Можно твердо сказать, что трагический конец был предотвращен только потому, что прокурор и следователь отказались от привлечения Вивчара к ответственности, несмотря на давление, которое оказывалось со всех сторон. Они твердо держались закона. Народный судья поддержала их в этом решении, вспомнив, что сама в свое время вышла замуж шестнадцати лет.
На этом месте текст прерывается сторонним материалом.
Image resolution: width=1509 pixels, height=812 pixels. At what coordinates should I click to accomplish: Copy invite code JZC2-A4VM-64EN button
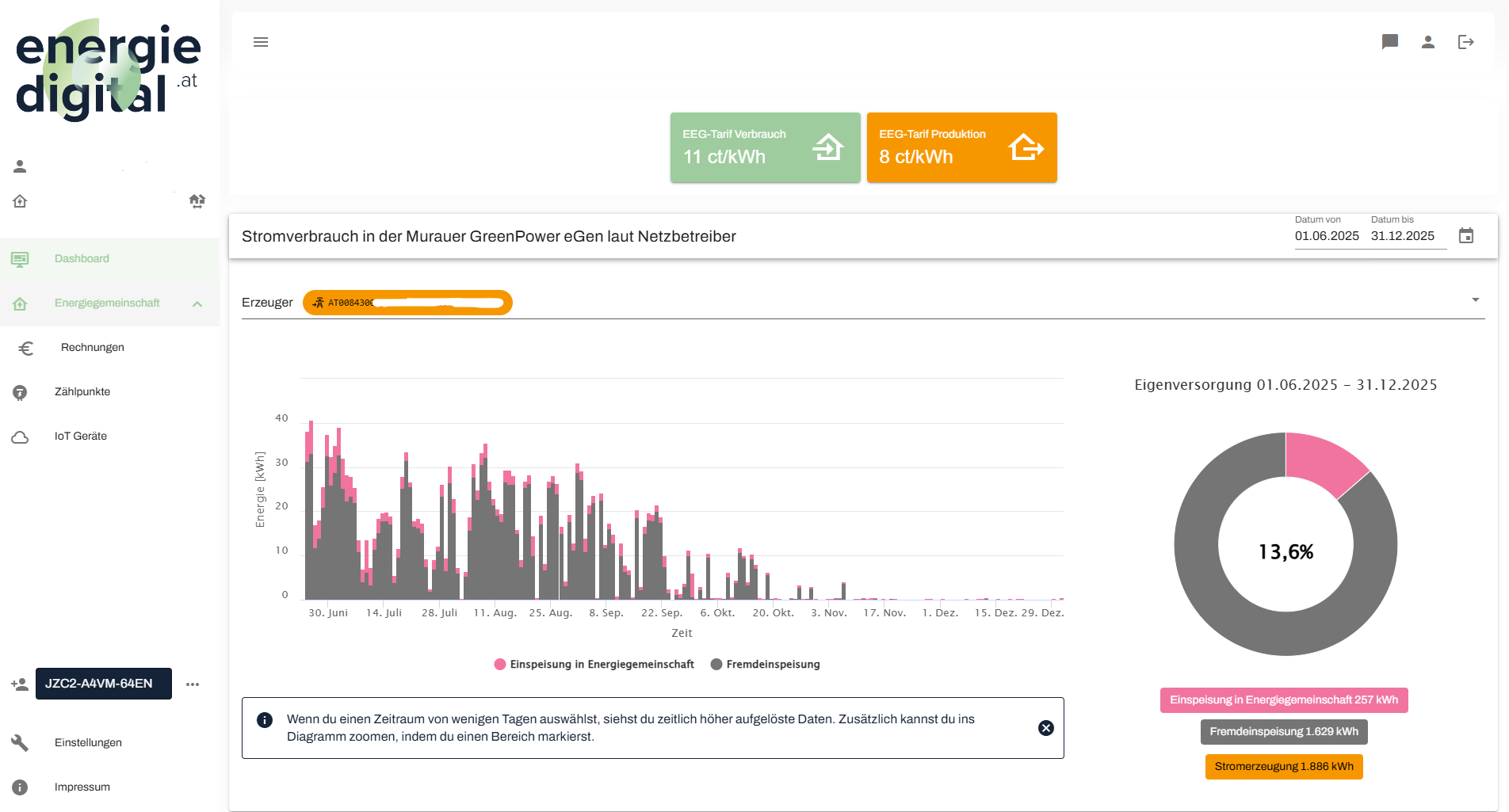click(103, 684)
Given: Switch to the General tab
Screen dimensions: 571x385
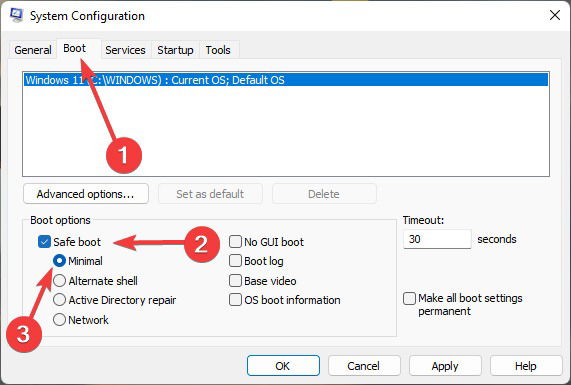Looking at the screenshot, I should point(33,50).
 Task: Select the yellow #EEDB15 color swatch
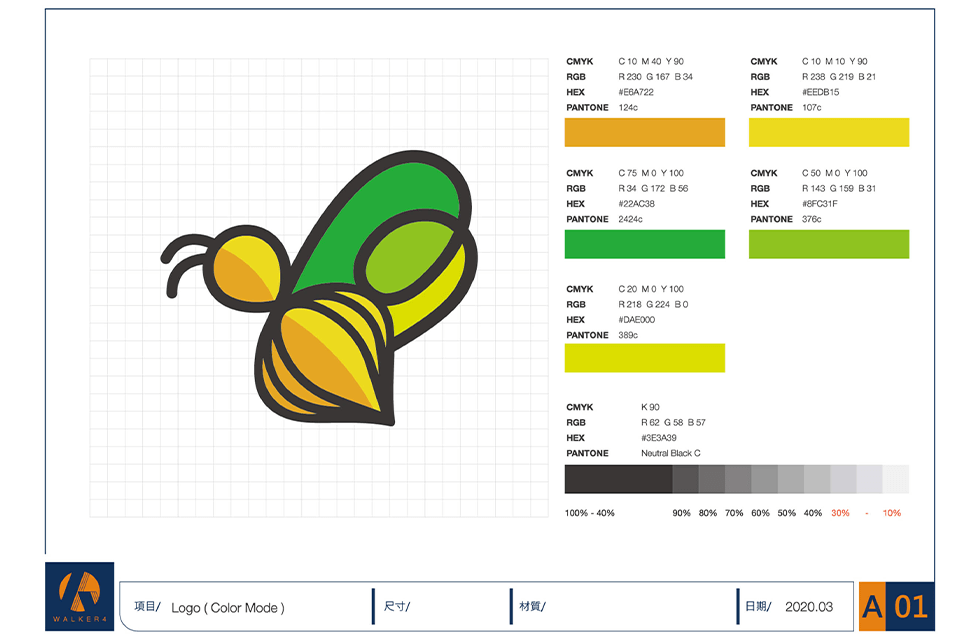pyautogui.click(x=828, y=132)
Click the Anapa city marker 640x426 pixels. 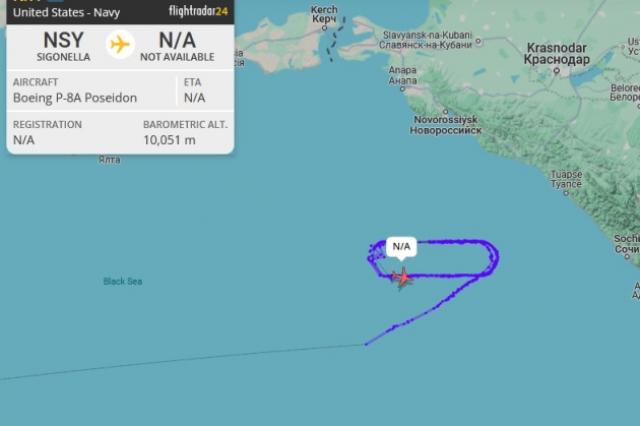click(402, 89)
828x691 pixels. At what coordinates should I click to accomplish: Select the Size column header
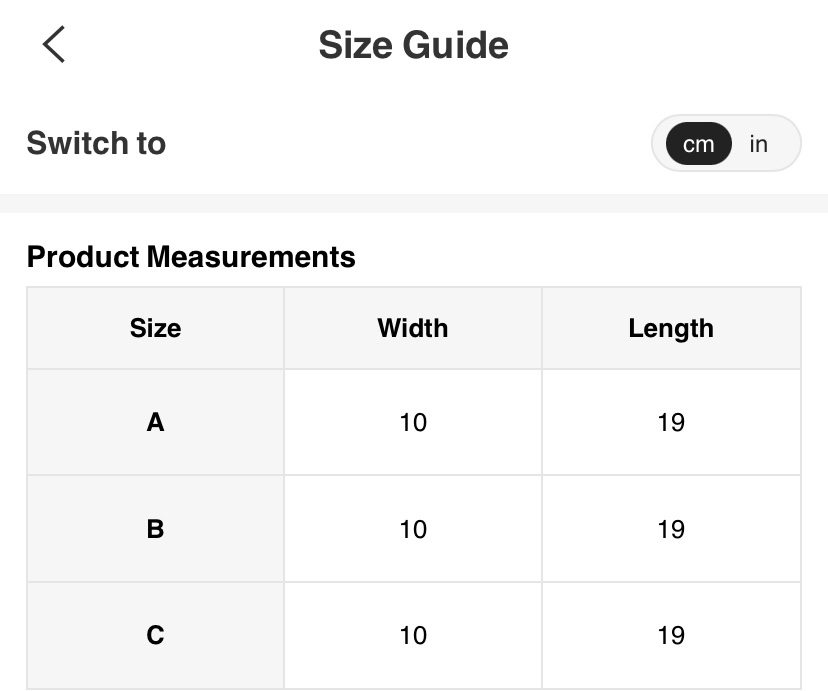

Мы попали в село Гавриловку в тот самый день, когда была назначена свадьба страшных преступников. Видели мы и "хищного зверя" Вивчара, мечтательного, скромного и красивого юношу, видели и бывшую ученицу Ю., чрезвычайно милую и скромную девушку, видели мы и других девушек-комсомолок, которые судили Вивчара, очень смешливых и симпатичных. И как это они чуть не заклевали двух славных цыплят, сразу даже непонятно. Руководство было плохое! А как нужны умные люди в районе! И как хорошо, когда они есть.
Направление на работу
Прокуратура и суд нуждаются в средствах и людях. Но туда не идут. Там тяжело работать и нет шансов оказаться замеченным. Когда человека посылают в прокуратуру, он с тоской вопрошает: "За что? Чем я провинился?" А если члену партии предложить, по окончании университета, пойти в коллегию защитников, то он просто засмеется, как будто институт защитников создан законом не для того, чтобы помогать суду в судебном следствии, а для каких-то темных и грязных делишек.
Если мы хотим, чтобы суд был не только карающим, но и воспитывающим органом, его надо соответствующим образом обставить. Хорошо освещенный процесс по бытовому делу может принести громадную пользу. Хорошая речь прокурора или защитника имеет не меньшее воспитательное значение, чем роман или пьеса, которым отдается столько внимания. И с этой позиции приходится только сожалеть, что наши выдающиеся судебные ораторы не выступают по бытовым процессам, а о тех, кто выступает, нигде и никогда не пишут.
1935
Примечание
В защиту прокурора.- Впервые опубликован в газете "Правда", 1935, № 194, 16 июля.
Печатается по тексту Собрания сочинений в четырех томах, т. III, "Советский писатель", М. 1939.
В Центральном государственном архиве литературы и искусства хранится рукопись этого фельетона под первоначальным названием "История несчастной Марии Пронько" (ЦГАЛИ, 1821, 59).